Fim da escala 6x1: Avanço do tema a toque de caixa e em ano eleitoral preocupa, alerta Acic - Karina Manarin

Fim da escala 6×1: Avanço do tema a toque de caixa e em ano eleitoral preocupa, alerta Acic

Questionada pelo blog, a Acic, Associação Empresarial de Criciúma,  se manifestou sobre a proposta que trata do fim da escala 6×1 em discussão no Congresso Nacional. No texto, destaca a preocupação principalmente com a forma como o assunto está em condução, com pressa e em meio a uma disputa eleitoral.

“Uma decisão com esse impacto não pode ser guiada pela pressa ou por conveniências políticas, mas por dados, equilíbrio e análise dos efeitos reais sobre empresas, trabalhadores e a economia”, diz um trecho da nota.

A Acic também destaca que o impacto não será igual para todos os setores. “Enquanto parte da indústria já atua no modelo 5×2, comércio, serviços, pequenas e médias empresas e atividades de atendimento contínuo terão desafios importantes para se adaptar. A redução da jornada de 44 para 40 horas semanais, sem redução salarial, vai elevar custos, exigir novas contratações, pressionar preços e ampliar o risco de informalidade”, alerta.

Veja o texto na íntegra:

A Acic acompanha com preocupação o avanço da proposta que trata do fim da escala 6×1 e da redução da jornada de trabalho. Reconhecemos que a discussão sobre qualidade de vida e modernização das relações de trabalho é legítima, mas uma mudança estrutural dessa dimensão precisa ser conduzida com estudo técnico, diálogo e responsabilidade.

Também preocupa o fato de o tema avançar em ano eleitoral. Uma decisão com esse impacto não pode ser guiada pela pressa ou por conveniências políticas, mas por dados, equilíbrio e análise dos efeitos reais sobre empresas, trabalhadores e a economia.

O impacto não será igual para todos os setores. Enquanto parte da indústria já atua no modelo 5×2, comércio, serviços, pequenas e médias empresas e atividades de atendimento contínuo terão desafios importantes para se adaptar. A redução da jornada de 44 para 40 horas semanais, sem redução salarial, vai elevar custos, exigir novas contratações, pressionar preços e ampliar o risco de informalidade.

Além disso, o prazo de transição de apenas um ano, divulgado nesta segunda-feira, aumenta ainda mais a preocupação do setor produtivo.

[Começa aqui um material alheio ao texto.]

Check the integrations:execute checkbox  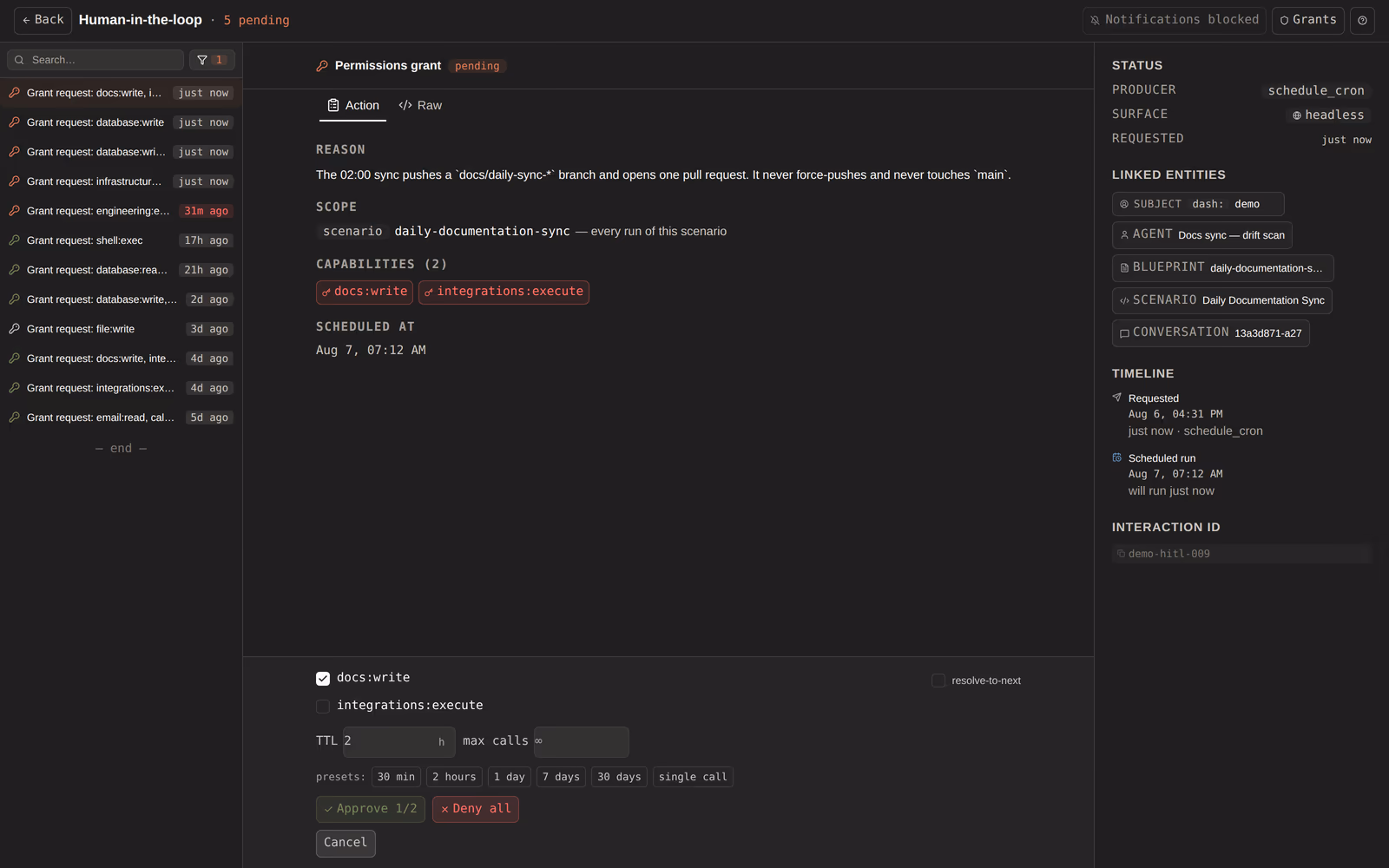[323, 707]
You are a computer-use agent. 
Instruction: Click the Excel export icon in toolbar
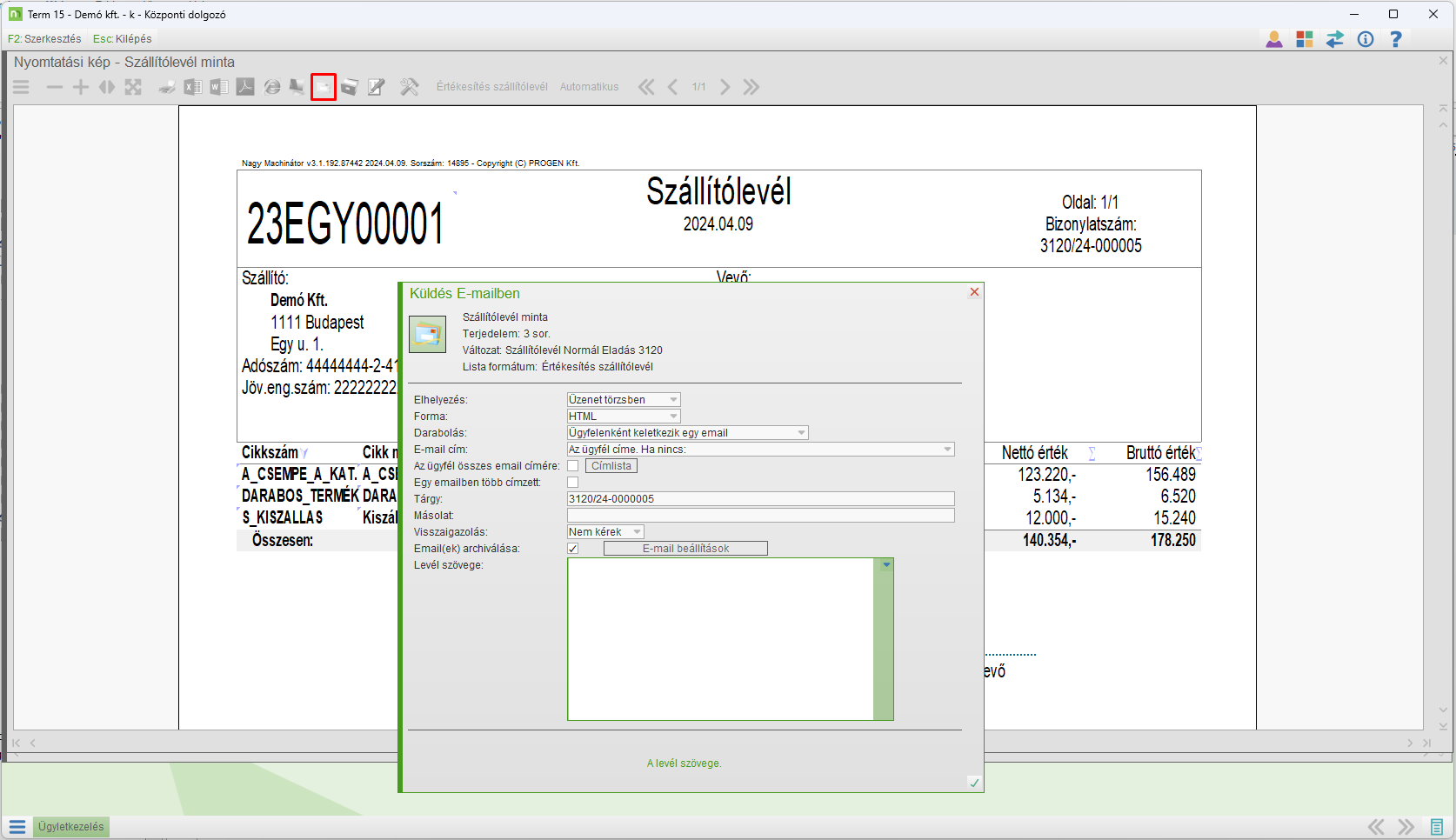pos(193,87)
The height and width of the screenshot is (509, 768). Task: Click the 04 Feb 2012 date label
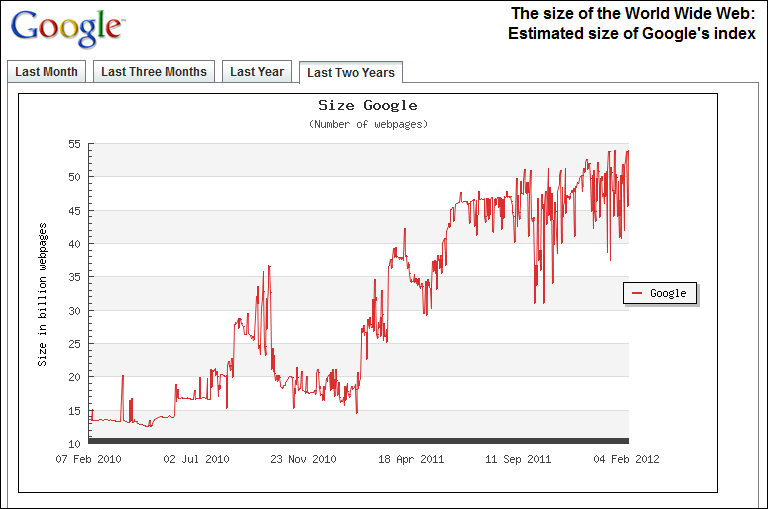(626, 460)
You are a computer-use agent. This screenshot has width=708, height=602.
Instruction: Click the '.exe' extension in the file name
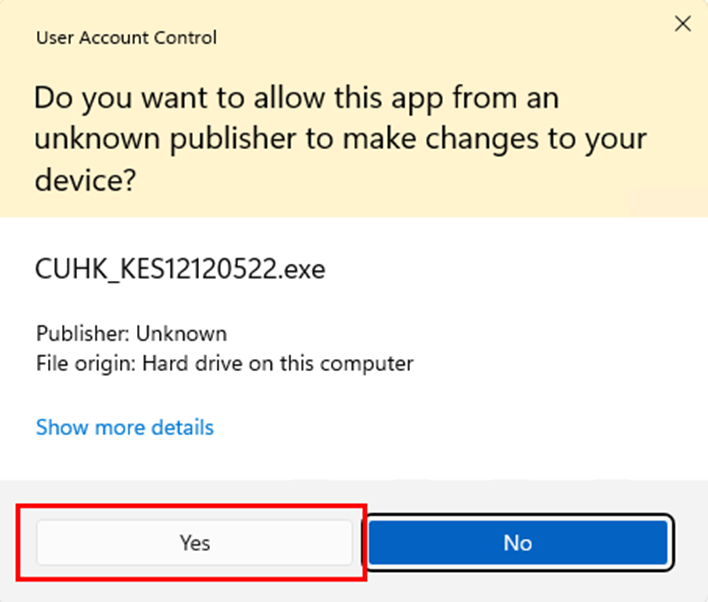[301, 270]
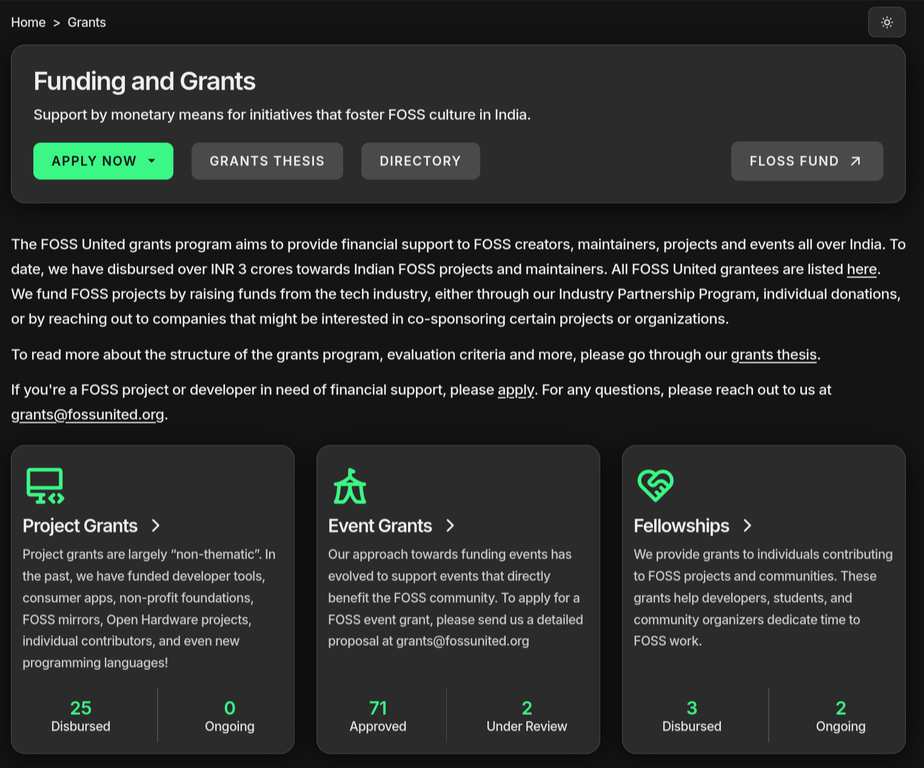Open the DIRECTORY button
The image size is (924, 768).
[x=420, y=160]
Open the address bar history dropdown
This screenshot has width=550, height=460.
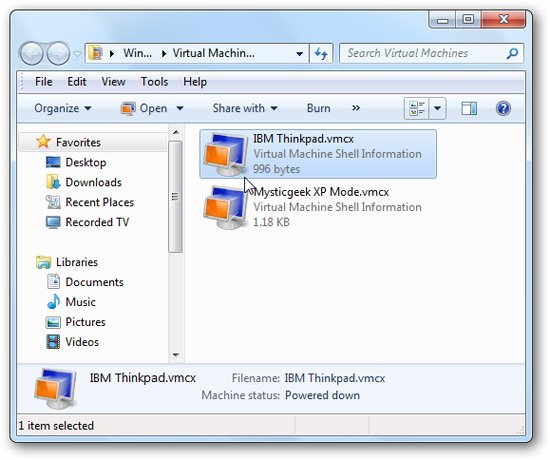[300, 54]
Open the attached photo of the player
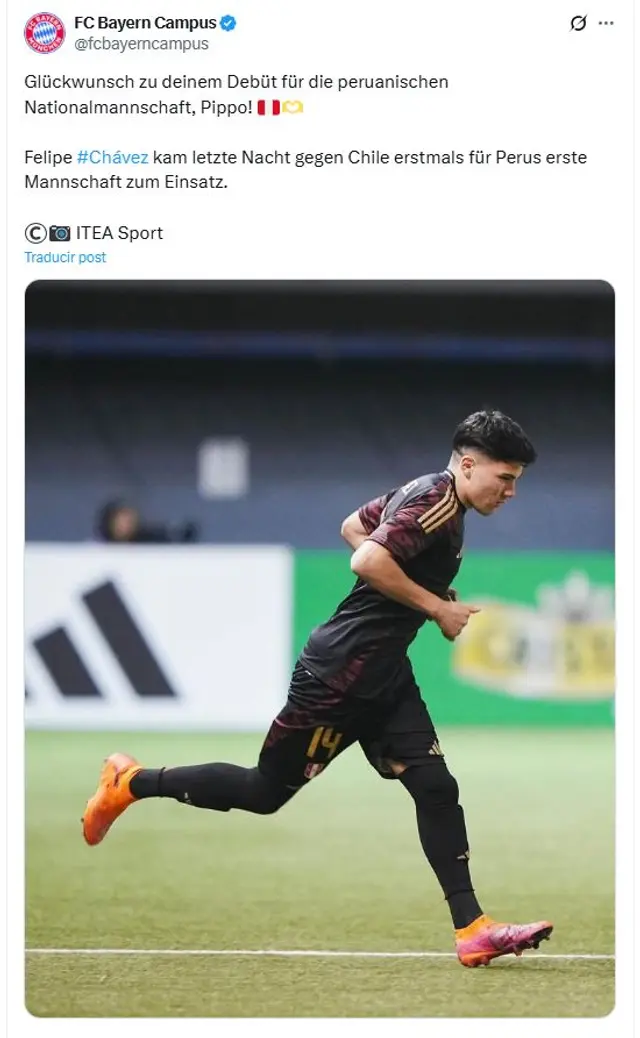 [320, 648]
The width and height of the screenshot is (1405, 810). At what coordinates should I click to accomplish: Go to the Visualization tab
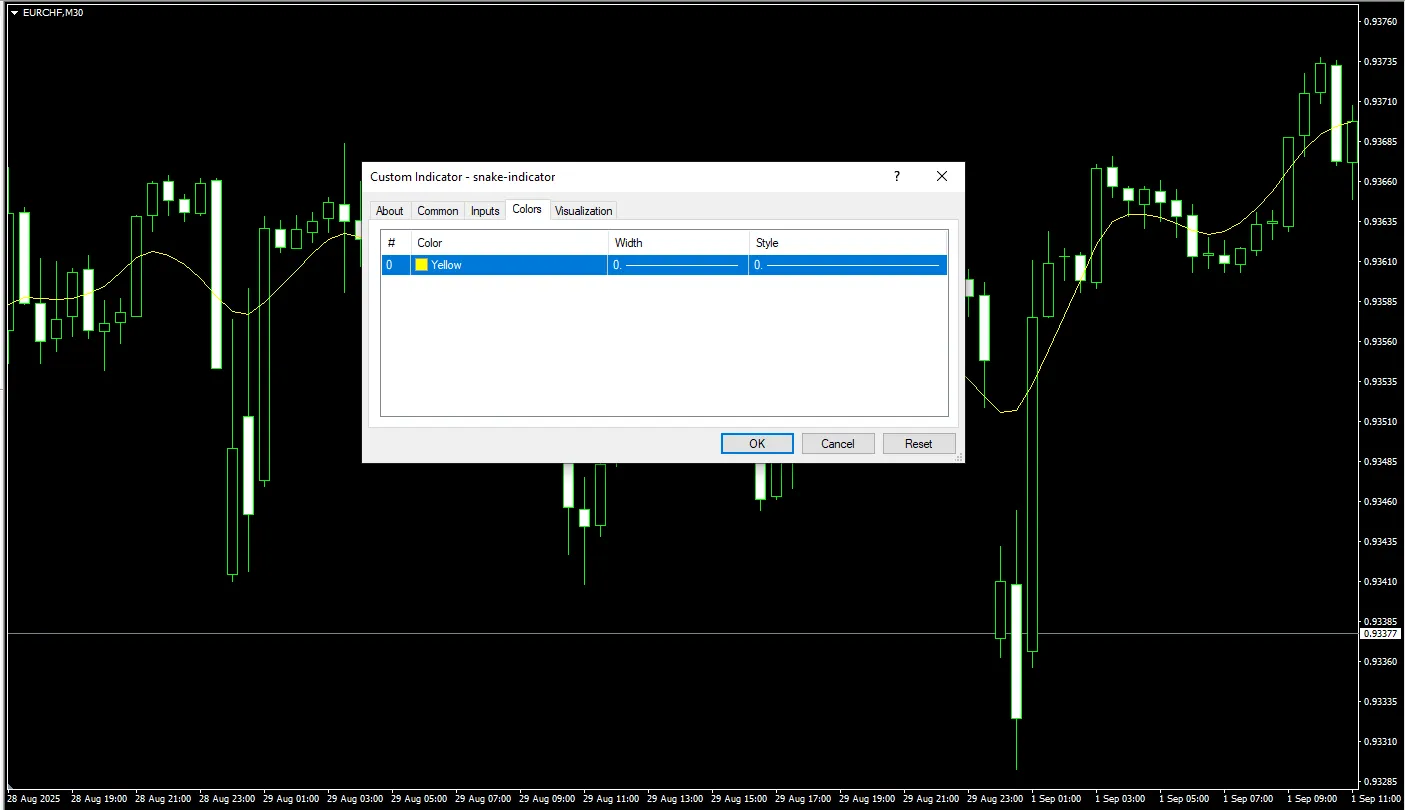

Estamos falando de uma mudança que exige reorganização de escalas, revisão de processos, busca por mão de obra e, em alguns casos, investimentos em automação. Tudo isso exige tempo, planejamento e condições econômicas adequadas.

Na nossa região, onde já há dificuldade de encontrar mão de obra, esse impacto precisa ser analisado com ainda mais cuidado. A automação, muitas vezes apontada como alternativa, também não acontece da noite para o dia. Ela exige investimento, financiamento, análise de viabilidade e um período de adaptação, especialmente em um cenário de juros elevados.

A preocupação da Acic é que uma mudança feita de forma acelerada gere aumento de preços, perda de competitividade, redução de investimentos e impactos sobre a geração de empregos. No fim, quem acaba pagando essa conta é a própria sociedade.

A Acic, alinhada à Facisc, defende que qualquer mudança nas relações de trabalho seja construída com equilíbrio, segurança jurídica, tempo adequado de transição e participação efetiva do setor produtivo. O caminho mais adequado é o diálogo, a livre negociação e a construção de alternativas que preservem empregos, empresas e o desenvolvimento econômico.